Cardiomyocytes from patients were isolated, stained, and analyzed by flow cytometry. (A) Isolated human cardiomyoctes were intact as evidenced by staining with antibodies against pan-cadherin and α-actinin. (B) Representative double marker plot of a 3 month old patient showing flow cytometry analysis of cardiomyocyte cell cycle activity using cardiomyocyte (α-actinin) and cell cycle markers (H3P). (C) Summary graph shows that patients with heart disease exhibit decreased cycling compared to age-matched controls without heart disease. Numbers of patients per data point are indicated in red, no heart disease were 1 patient per data point. Circles represent RV and triangles LV samples. Scale bar: 50 μm.

Figure 7. rNRG1 stimulates cardiomyocyte cycling in myocardium from infants with heart disease younger than 6 months of age

For organotypic culture, chunks of myocardium were maintained in the presence of 1% FCS or rNRG1 for 3 days, fixed, and analyzed by immunofluorescence microscopy. (A,B) Organotypic culture for 3 days does not change microscopic architecture (A). Gap junctions, electromechanical connections, were identified by connexin 43 staining were present after 72 hours of organotypic culture (B). (C,D) rNRG1 stimulates cardiomyocytes to enter M-phase in a 2-month old patient with ToF (C). Quantitative analysis showed that rNRG1 increased M-phase cardiomyocytes in an age-dependent manner (D). Numbers of patients per data point are indicated (D). Scale bars 20 μm (A,C), 50 μm (B).

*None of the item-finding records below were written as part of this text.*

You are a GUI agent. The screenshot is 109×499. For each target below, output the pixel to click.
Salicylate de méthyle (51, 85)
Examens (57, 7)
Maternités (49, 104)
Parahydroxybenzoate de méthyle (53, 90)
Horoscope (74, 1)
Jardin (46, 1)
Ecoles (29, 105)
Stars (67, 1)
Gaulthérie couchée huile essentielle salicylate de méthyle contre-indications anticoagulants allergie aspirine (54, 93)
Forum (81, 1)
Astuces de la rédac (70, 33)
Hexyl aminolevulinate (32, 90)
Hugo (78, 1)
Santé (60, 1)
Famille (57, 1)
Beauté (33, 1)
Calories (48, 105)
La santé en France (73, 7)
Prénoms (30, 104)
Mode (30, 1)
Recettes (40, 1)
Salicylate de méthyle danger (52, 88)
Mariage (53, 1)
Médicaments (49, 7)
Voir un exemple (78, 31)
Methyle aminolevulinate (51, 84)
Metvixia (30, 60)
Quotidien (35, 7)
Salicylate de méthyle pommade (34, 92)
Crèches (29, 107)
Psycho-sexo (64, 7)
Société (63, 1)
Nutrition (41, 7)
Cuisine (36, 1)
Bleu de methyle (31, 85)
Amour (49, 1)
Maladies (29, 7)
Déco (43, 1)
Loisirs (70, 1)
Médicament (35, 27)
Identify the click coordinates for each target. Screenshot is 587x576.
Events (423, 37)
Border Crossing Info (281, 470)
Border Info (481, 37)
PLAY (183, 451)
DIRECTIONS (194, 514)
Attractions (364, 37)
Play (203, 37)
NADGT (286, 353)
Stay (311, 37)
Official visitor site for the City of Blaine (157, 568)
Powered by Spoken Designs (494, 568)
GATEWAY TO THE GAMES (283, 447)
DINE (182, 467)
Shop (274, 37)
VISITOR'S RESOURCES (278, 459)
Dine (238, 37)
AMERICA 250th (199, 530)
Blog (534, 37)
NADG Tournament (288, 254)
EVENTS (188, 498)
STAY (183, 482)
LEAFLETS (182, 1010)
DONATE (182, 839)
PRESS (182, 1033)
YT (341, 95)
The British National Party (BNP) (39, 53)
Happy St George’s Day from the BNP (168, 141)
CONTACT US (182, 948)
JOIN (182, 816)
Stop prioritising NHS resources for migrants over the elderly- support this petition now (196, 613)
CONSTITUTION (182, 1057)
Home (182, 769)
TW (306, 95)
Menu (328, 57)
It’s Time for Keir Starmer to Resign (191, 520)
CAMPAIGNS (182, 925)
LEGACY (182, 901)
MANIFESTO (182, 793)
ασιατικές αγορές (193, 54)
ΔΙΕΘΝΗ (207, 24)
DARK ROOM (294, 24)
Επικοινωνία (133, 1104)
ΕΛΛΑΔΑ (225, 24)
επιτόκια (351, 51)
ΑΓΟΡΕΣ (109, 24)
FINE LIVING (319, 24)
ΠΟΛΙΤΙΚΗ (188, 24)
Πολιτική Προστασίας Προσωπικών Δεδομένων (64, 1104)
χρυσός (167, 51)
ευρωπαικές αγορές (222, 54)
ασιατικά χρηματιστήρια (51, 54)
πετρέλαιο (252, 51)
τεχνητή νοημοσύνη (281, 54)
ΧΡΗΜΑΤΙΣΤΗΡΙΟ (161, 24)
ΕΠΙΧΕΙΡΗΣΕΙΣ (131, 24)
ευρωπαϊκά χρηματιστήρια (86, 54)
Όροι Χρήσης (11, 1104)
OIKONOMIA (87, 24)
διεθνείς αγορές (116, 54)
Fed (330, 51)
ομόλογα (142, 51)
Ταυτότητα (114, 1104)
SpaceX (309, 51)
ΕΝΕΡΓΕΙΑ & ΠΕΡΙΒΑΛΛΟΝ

Figure 8. rNRG1 stimulates cardiomyocyte proliferation in myocardium from patients with heart disease younger than 6 months of age

Organotypic cultures of human myocardium were metabolically labeled with CFSE and then maintained in the presence of 1% FBS or rNRG1 for 3 days. Cardiomyocytes were analyzed and isolated by FACS. (A) FACS strategy for enrichment by size (left panel), doublet discrimination (middle panel), and viability (right panel). (B) Flow cytometry analysis of a 3 months-old reveals a CFSE^lo population of 4.1%. (C–D) After fixation, this population was stained with isotype control (C, left panel) and antibodies against troponin T (C, right panel). Analysis by flow cytometry shows that 94.7% of this population were cardiomyocytes (C, right panel) with a forward and side scatter characteristics (D) similar to (A). (E,F) RT-PCR showed that CFSE^lo cardiomyocytes expressed markers of mature differentiated cardiomyocytes (E) and cell-cycle associated genes (F). (G) Graph of proportion of CFSE^lo populations shows that stimulation of cardiomyocyte proliferation in patients with heart disease is age-dependent. Numbers of patients per data point are indicated. (H,I) Laser scanning cytometry shows that administration of rNRG1 in organotypic culture did not change the overall percentage of mononucleated cardiomyocytes (H) or the ploidy pattern of mononucleated cardiomyocytes (I).